Pogliese (FI-PPE): “L’UE Avvii azione di cooperazione con la Turchia immediate e mirate”

“Per interrompere il traffico di esseri umani, che oggi si manifesta con nuovi e crudeli sistemi, quale quello delle cosiddette navi fantasma, l’Unione Europea non può che attivare con i paesi terzi e soprattutto con la Turchia, da dove partirebbero queste navi, azioni di cooperazioni immediate e mirate”. E’ quanto dichiarato a Strasburgo dal deputato Salvo Pogliese (FI-PPE) nel corso del dibattito plenario sui recenti incidenti accaduti in relazione al traffico di esseri umani nel Mediterraneo.

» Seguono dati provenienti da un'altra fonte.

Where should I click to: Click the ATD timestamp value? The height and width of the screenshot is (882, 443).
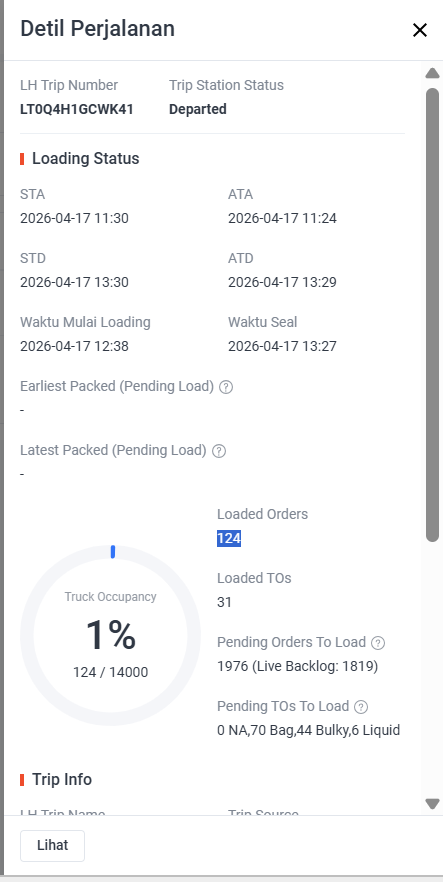(x=282, y=282)
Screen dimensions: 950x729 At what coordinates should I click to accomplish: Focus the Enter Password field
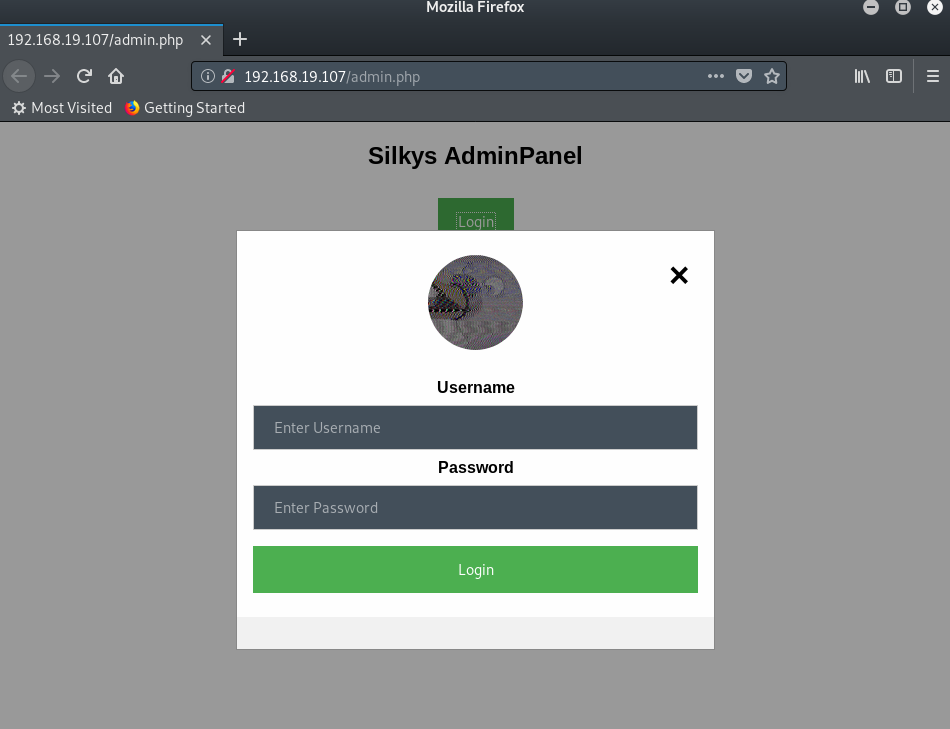click(475, 508)

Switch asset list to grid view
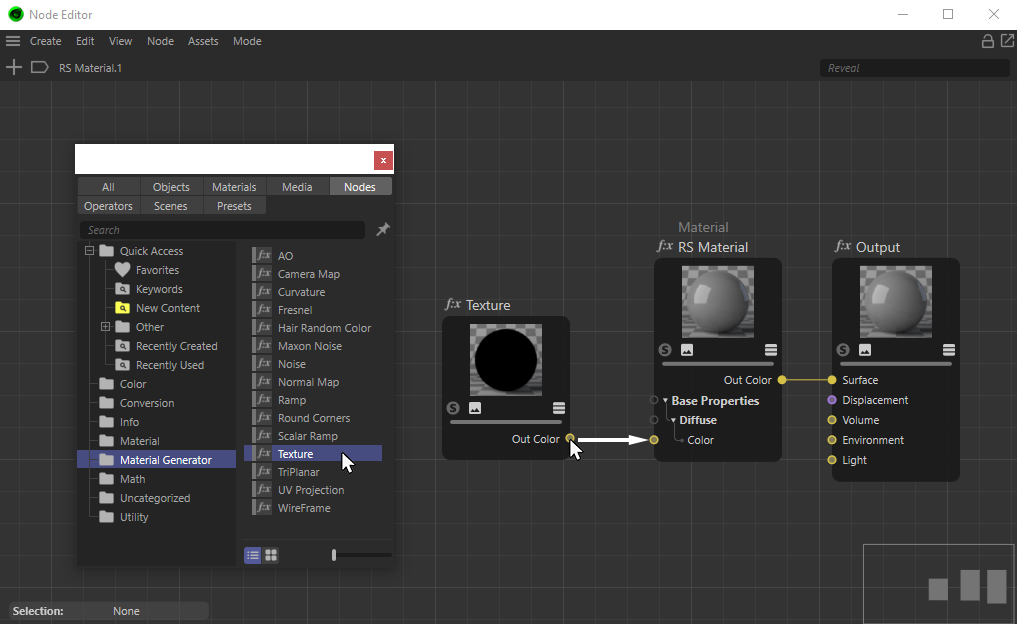[x=271, y=555]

“Nella composizione dei flussi migratori, è in atto un cambio di strategia, con il sempre più frequente utilizzo delle navi fantasma, cioè quelle condotte da piloti automatici nella speranza che vengano soccorse in mare. Molte di queste navi partono dai porti della Turchia, che sta diventando il principale territorio di smistamento dei migranti, la stessa Turchia che da molti anni chiede espressamente l’ingresso nella Ue. Ecco perché è necessario avviare immediatamente azioni di cooperazione con tutti i paesi terzi, ma in particolare con la Turchia per fronteggiare i flussi migratori” ha proseguito l’on. Pogliese. “L’immigrazione sta diventando fenomeno sempre più complesso che impone sempre maggiore attenzione da parte dell’Unione Europea, come testimoniano i dai dati 2014 divulgati dall’agenzia dell’Onu per i rifugiati: i migranti che hanno attraversato o tentato di attraversare il Mediterraneo sono stati oltre 207 mila con oltre 3400 morti. Numeri che non si possono sottacere” ha commentato l’on. Pogliese.